I could see how Jake's absence has affected my life for the worst. And I wasn't doing anything to make it better. If it goes on like this, I don't think I can keep on living for long.
I didn't have anyone to live for anyway. My dad and mom forcefully sent me to this university to study and become an engineer when I don't want to. All they care about is themselves and their image. Seeing as I didn't have a goal in life except wail in despair, they knew they had to make a choice for me. I didn't object mainly because I no longer cared about what happened of me. It had been about four months since I had last talked to them. They haven't been much of parents to me. So what was my purpose of living? This was barely a life anyone would want to live.
"Claire," a low voice interrupted the silent night. I halted in my steps. The voice had come from behind me.
I turned around and what I saw startled me. There, hovering above the ground, was a girl. She seemed to give off a white light of her own.
"W-what are you?" I asked, my voice sounding hoarse and scratchy.
"Hi, I'm Vanessa Archer," she said, drifting closer and waving at me.

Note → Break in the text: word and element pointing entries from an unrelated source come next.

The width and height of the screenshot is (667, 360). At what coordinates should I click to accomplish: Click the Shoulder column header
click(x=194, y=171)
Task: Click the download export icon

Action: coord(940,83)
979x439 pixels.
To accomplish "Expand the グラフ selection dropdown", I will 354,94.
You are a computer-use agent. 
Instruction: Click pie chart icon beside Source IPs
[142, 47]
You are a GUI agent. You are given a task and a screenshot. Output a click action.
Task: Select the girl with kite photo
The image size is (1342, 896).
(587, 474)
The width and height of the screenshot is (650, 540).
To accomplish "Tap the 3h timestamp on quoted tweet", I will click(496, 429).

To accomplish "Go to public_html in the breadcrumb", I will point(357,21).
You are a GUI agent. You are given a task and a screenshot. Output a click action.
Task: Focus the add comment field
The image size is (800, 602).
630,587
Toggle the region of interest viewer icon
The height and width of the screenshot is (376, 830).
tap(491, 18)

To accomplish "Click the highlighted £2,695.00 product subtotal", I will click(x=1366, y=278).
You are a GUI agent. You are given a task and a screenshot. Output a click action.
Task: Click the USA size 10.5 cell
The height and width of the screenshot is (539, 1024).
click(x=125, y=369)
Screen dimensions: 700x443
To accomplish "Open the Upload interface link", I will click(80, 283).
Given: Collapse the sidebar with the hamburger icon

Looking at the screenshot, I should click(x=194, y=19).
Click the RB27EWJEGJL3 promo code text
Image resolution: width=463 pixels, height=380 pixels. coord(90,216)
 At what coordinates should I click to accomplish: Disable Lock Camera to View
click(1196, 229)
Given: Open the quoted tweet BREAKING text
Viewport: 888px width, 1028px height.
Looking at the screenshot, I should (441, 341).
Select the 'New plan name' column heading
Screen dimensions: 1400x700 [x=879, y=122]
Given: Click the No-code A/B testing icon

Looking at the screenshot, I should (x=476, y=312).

"No! Go away!" I yelled at her and shooed her with my bag which was half slung on my back.
"Hey," she said, moving back. "That's not very polite."
I screamed when she revealed a pair of wings on her back.
"Please, just listen to me," she said, coming closer again.
"No! Begone, you ghost!" I screeched at her.
"Can you please calm down for a second? I'm here to-" she was interrupted when I smacked her in the face with my bag.
"How dare you! You smacked me?!" She spit angrily and I swear I saw her eyes glow red for a second.
I screamed and ran off.
I kept running, never looking back. I ran and ran till I was tired. I hid in the narrow path between two buildings to catch my breath.
Did I really just see a ghost? I mean she did look like ghost. I could see right through her. When I smacked her with my bag, it didn't feel like my bag hit anything solid.
"Claire," I heard the same dreadful voice again. I looked around and saw her right next to me.
I raised my hand and punched her but my hand went right through her face, horrifying me.
"Can you please stop?!" She asked, annoyed.
"What are you? What do you want from me? Go away! Shoo!"
She huffed. "Don't be such a female dog! I wonder what Jake sees in you!"